A year ago today I married the beautiful Holly in New York’s Central Park. What a day that was, a mixture of bliss, joy, and anxiety. No, I wasn’t anxious about marrying her, nor did it have anything to do with fear that one of our guests would get awkwardly drunk and start removing their clothes (although that would have made for an interesting blog post). It was about rain on our wedding day.
While marital lore says this brings good luck, the approaching storm looked like anything but a good omen. Moments before the ceremony, I found myself telling God, “you can’t let it rain and screw up my wedding.”
Well, it did rain, forcing us to move mid ceremony from Shakespeare Garden to the pagoda beside Belvedere Castle, joining 100 plus New Yorkers and tourists sequestered by the rain. On went our ceremony with our wedding party now tripled in size. Within moments of the move the rain stopped, but almost everyone stayed.
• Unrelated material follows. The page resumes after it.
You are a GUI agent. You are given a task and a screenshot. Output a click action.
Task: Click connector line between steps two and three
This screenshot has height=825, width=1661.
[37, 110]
Complete strangers chose to temporarily suspend their plans and celebrate the joining of two lives. They took pictures, beamed from ear to ear, and even shed a few tears of joy. When our minister asked the assembled biological and extended human family if they would support us in our marriage a booming chorus, much louder than I had ever expected, exclaimed, “We will!”
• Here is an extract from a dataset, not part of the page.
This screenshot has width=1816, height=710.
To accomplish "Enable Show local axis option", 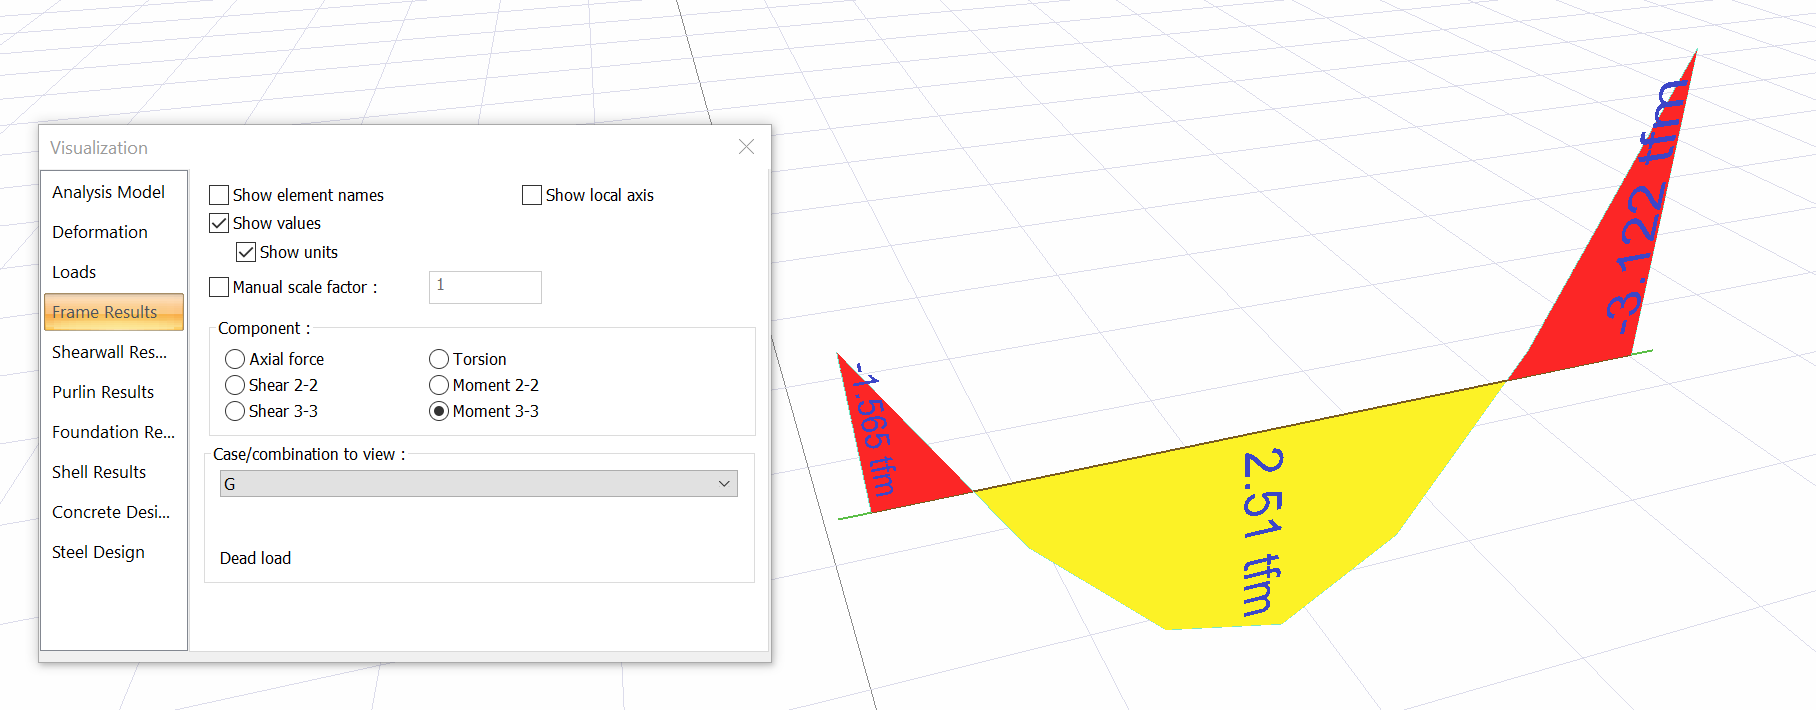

The moral of the story: I was wrong to believe a little rain could ruin such a blessed event. Rain brought together people who would have otherwise never benefited from the presence of one another.
Today, you’ll be in an elevator, sitting next to someone on a plane, or behind a man in the queue for coffee that you’ve seen before but have never spoken to. You get to decide if this person remains a stranger. By reaching out, you may just end up meeting your next friend, customer, referral source, or even life partner. Or, you may just end up making someone smile as you compliment him on his tie. All good outcomes.
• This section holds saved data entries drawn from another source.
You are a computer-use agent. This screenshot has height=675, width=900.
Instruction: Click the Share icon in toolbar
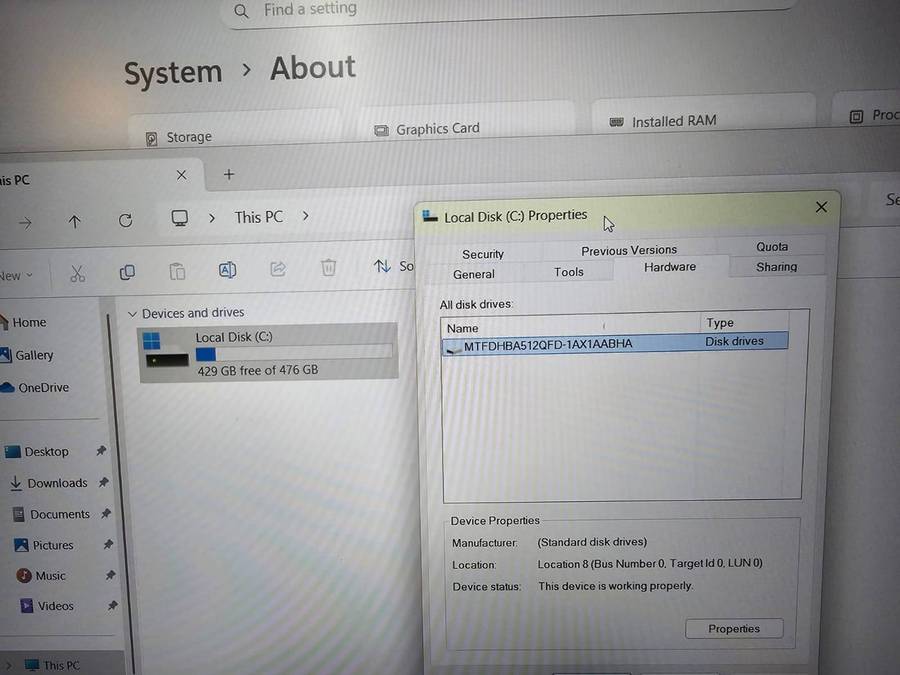point(278,268)
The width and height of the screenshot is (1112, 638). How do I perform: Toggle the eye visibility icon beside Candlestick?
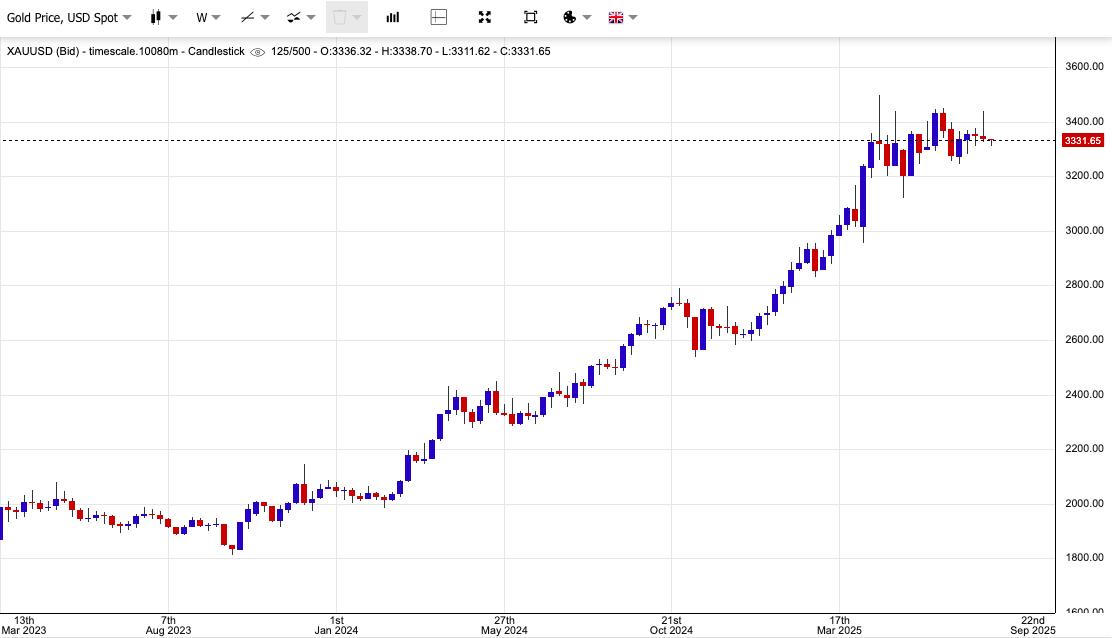tap(257, 52)

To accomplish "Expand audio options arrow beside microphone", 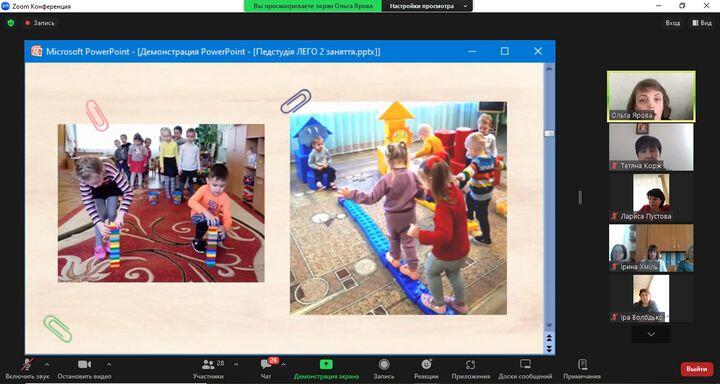I will pos(47,365).

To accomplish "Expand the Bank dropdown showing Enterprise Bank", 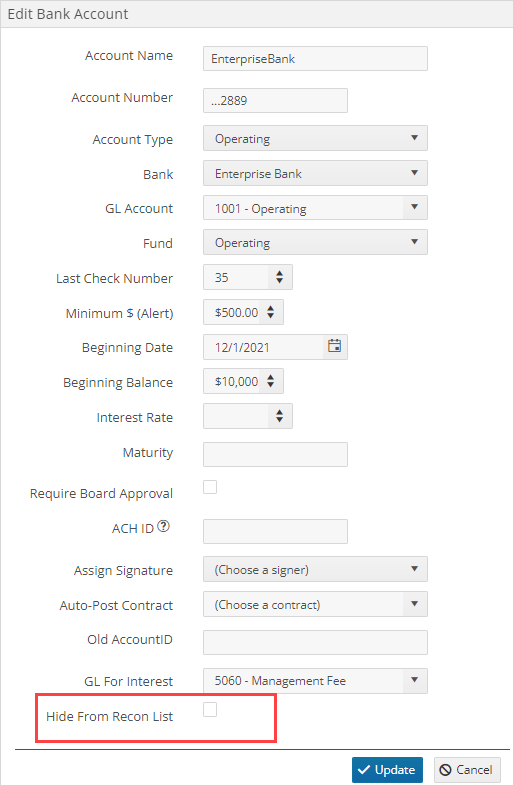I will pyautogui.click(x=315, y=173).
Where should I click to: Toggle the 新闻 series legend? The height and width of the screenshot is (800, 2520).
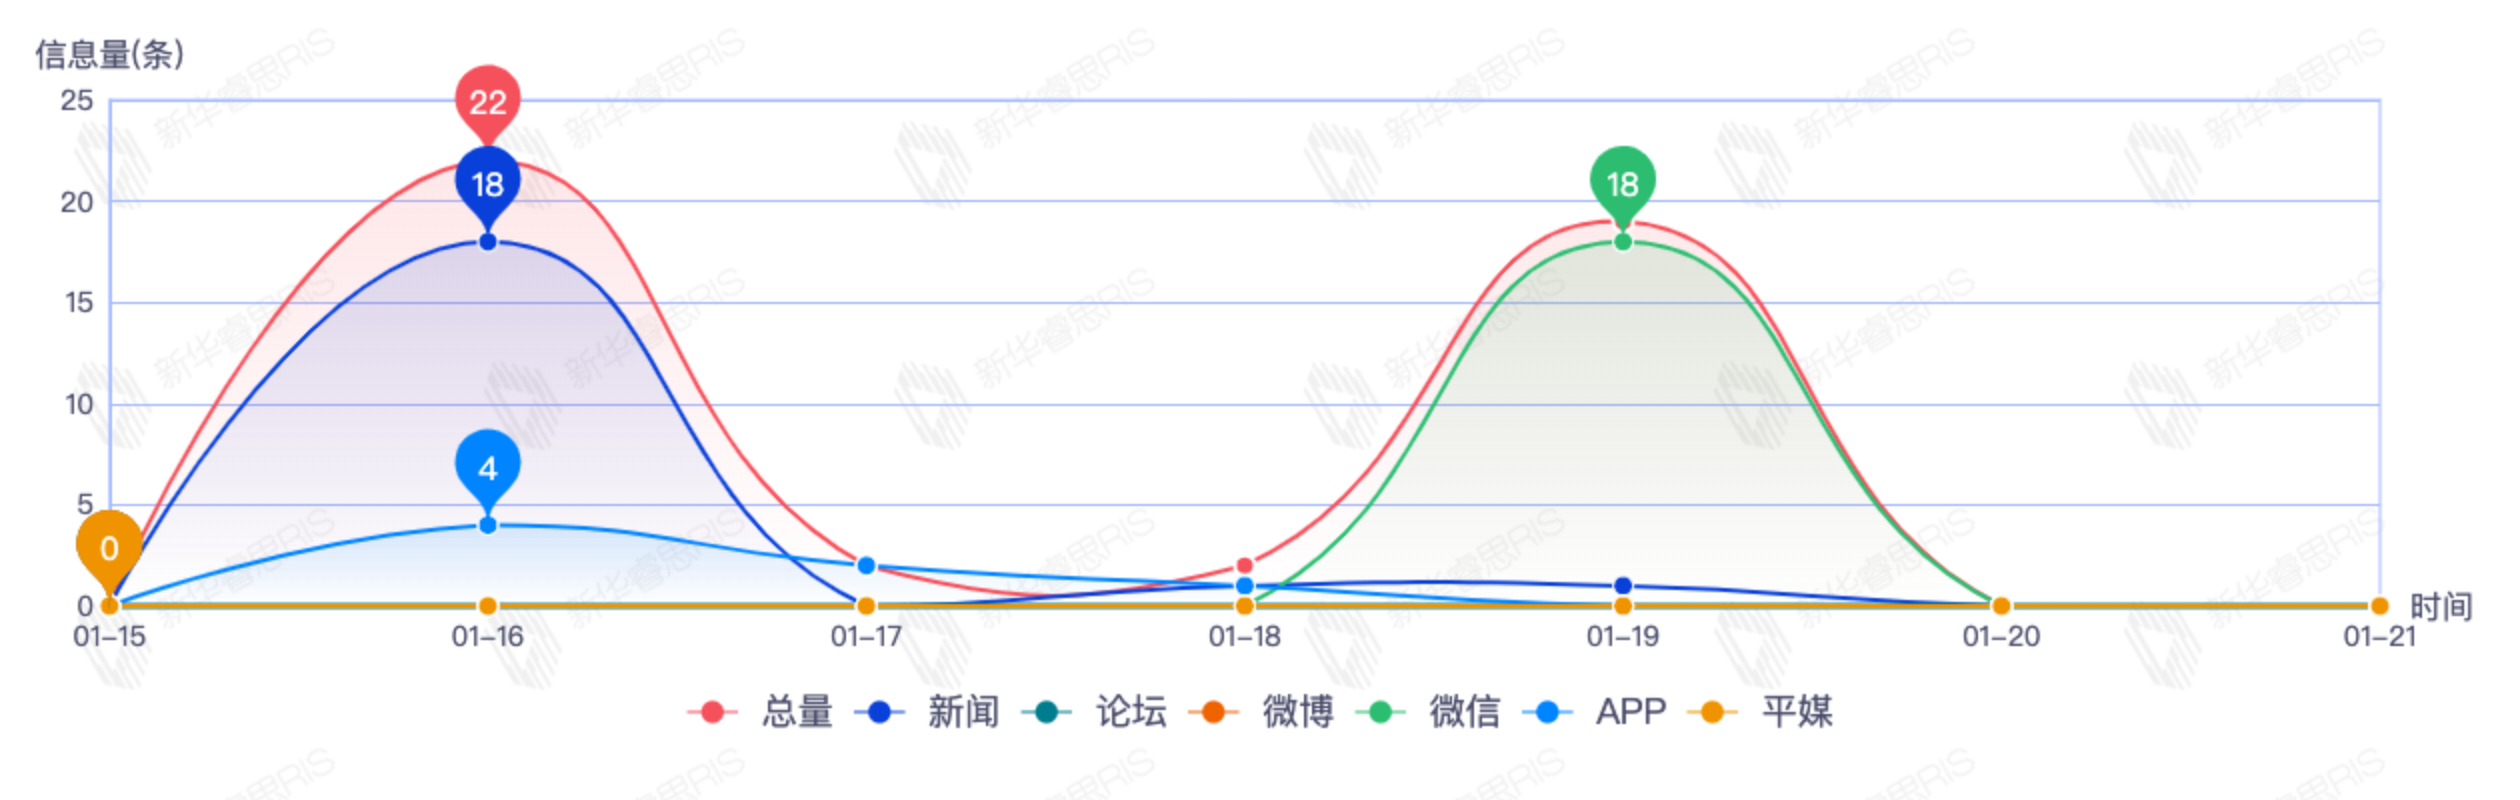coord(929,712)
Every day these seemingly random “rainy” moments give us opportunities to connect with one another. You may call this coincidence. I’m convinced that it’s the universe’s way of remaining anonymous.
In the practice of Sales Yoga, we don’t believe in going it alone. Sales, when done right, is always a team sport where we go it together. Without being pushy, smarmy, or manipulative, we see each moment as an opportunity to touch the lives of others while staying open to the possibilities to be of service.
So, Happy Anniversary Holly. May we continue to be blessed by many more rain showers!